Some approaches to making life easier for API users would be:
   1) Document that std::string instances with embedded null
      bytes are not supported, with a note that QuoteMeta
      does not quote them in a way that works (but this is
      not a QuoteMeta bug since it works as documented:
      exactly like Perl's quotemeta.)
   2) The pcrecpp interface should magically translate embedded
      null to \x00 so that libpcre matches on them as expected.
   3) As a sort of a fusion between the above: Implement a version
      of QuoteMeta that does not work exactly as Perl's quotemeta.
      The difference being that \xHH escapes are used.

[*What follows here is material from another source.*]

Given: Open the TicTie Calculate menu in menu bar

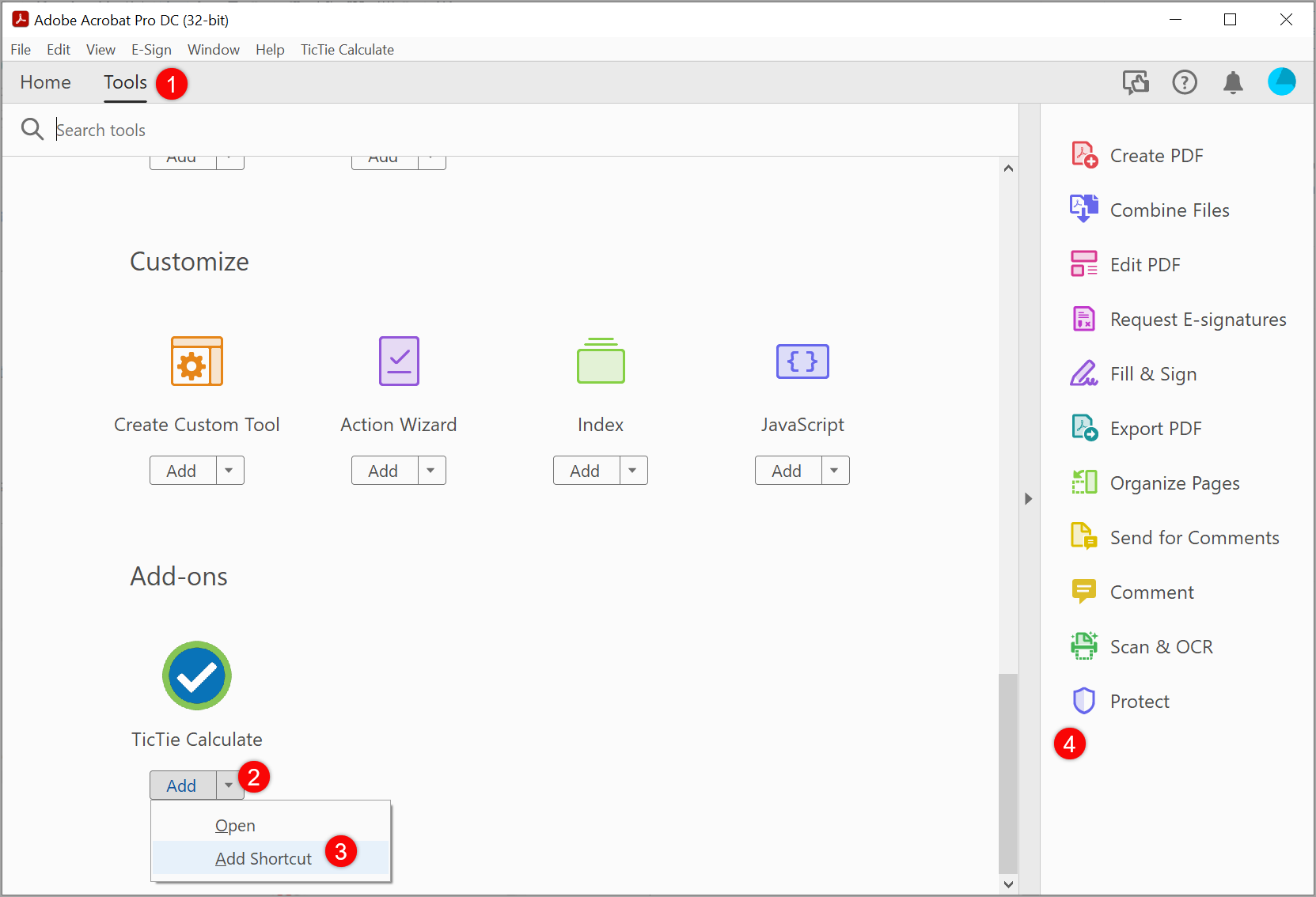Looking at the screenshot, I should [x=347, y=50].
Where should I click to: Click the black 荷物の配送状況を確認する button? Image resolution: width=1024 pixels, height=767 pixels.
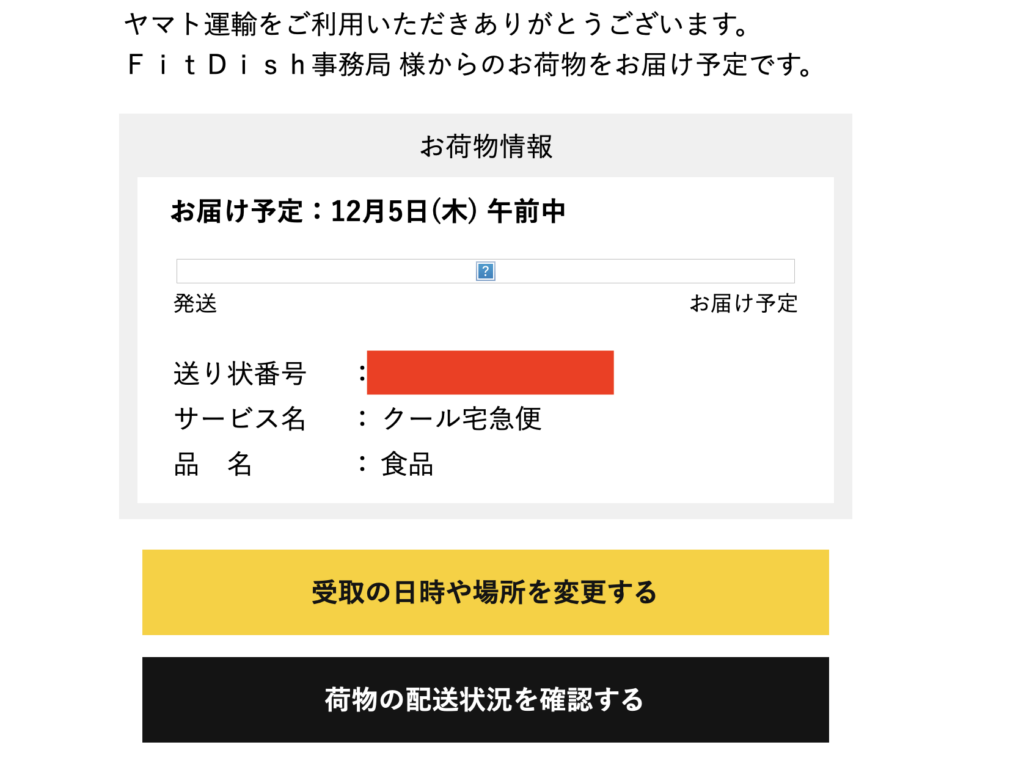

I think 3) is the safest and most friendly to users, it also wont break
existing code and should be a binary-compatible change. It documents the
shortcoming of QuoteMeta /and/ provides a solution ;) The diff I have attached
is a possible implementation of 3). Diff taken as:
diff -ur pcre-7.6.orig/ pcre-7.6/

Changes include:
* New QuoteMetaImpl method static to pcrecpp.cc where implementation is.
* Original QuoteMeta calls QuoteMetaImpl
* New QuoteMetaHex method declared and documented in pcrecpp.h
* QuoteMetaHex calls QuoteMetaImpl
* QuoteMetaHex tests added to pcrecpp_unittest.cpp

The original QuoteMeta seems concerned about performance. This mod should add
a few more cycles to the processing so could be a concern in that sense. (In
which case just keep the old QuoteMeta and make QuoteMetaImpl, minus hex
conditionals, the body of QuoteMetaHex... I guess.)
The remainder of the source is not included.